8. The method of claim 1, wherein forming the dielectric layer comprises contacting the dielectric layer with the tunnel oxide layer exposed between the second polysilicon pattern and the third polysilicon pattern.

9. The method of claim 1, wherein the tunnel oxide layer is formed by a thermal oxidation process.

10. The method of claim 1, wherein when a bias is applied to the fourth polysilicon pattern, the same bias as the bias applied to the fourth polysilicon pattern is applied to the underlying second and third polysilicon patterns.
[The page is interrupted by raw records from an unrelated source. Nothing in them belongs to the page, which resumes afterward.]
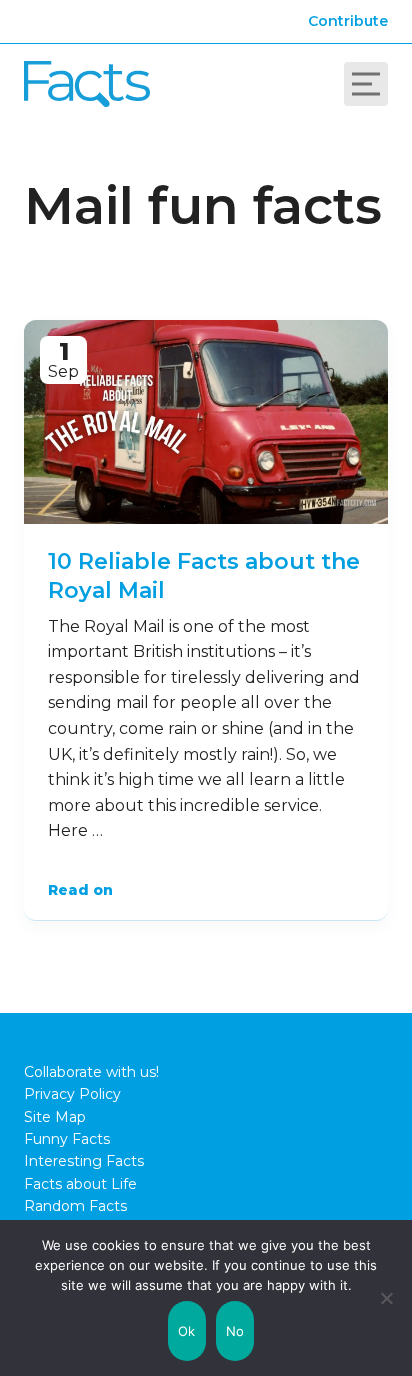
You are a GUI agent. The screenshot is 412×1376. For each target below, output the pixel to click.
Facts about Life (80, 1184)
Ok (187, 1331)
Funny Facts (67, 1139)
11. The method of claim 1, wherein the dielectric pattern is disposed between the second polysilicon pattern and the third polysilicon pattern such that the second polysilicon pattern and the third polysilicon pattern are separated by the dielectric pattern.

12. The method of claim 1, wherein the dielectric layer is formed of an oxide-nitride-oxide layer.

13. The method of claim 1, wherein the dielectric layer is formed of an oxide-nitride layer.

14. An apparatus comprising:

a semiconductor substrate;

a tunnel oxide layer pattern over the semiconductor substrate;

a first polysilicon pattern having sidewalls over the tunnel oxide layer pattern;

a second polysilicon pattern over a sidewall of the first polysilicon pattern;

a third polysilicon pattern over a sidewall of the first polysilicon pattern;

a dielectric pattern over the first, second and third polysilicon patterns; and

a fourth polysilicon pattern over the dielectric pattern.

15. The apparatus of claim 14, further comprising spacers formed over sidewalls of the dielectric pattern, the tunnel oxide layer pattern, and the second, third and fourth polysilicon patterns.

16. The apparatus of claim 14, wherein the dielectric pattern is disposed between the second polysilicon pattern and the third polysilicon pattern such that the second polysilicon pattern and the third polysilicon pattern are separated by the dielectric pattern.

17. The apparatus of claim 14, further comprising a source and drain region formed in the semiconductor substrate.

18. The apparatus of claim 14, wherein the fourth polysilicon pattern is aligned with the tunnel oxide layer pattern over which the second and third polysilicon patterns are formed.

19. The apparatus of claim 14, wherein the dielectric pattern is formed of an oxide-nitride-oxide layer.

20. The apparatus of claim 14, wherein the dielectric pattern is formed of an oxide-nitride layer.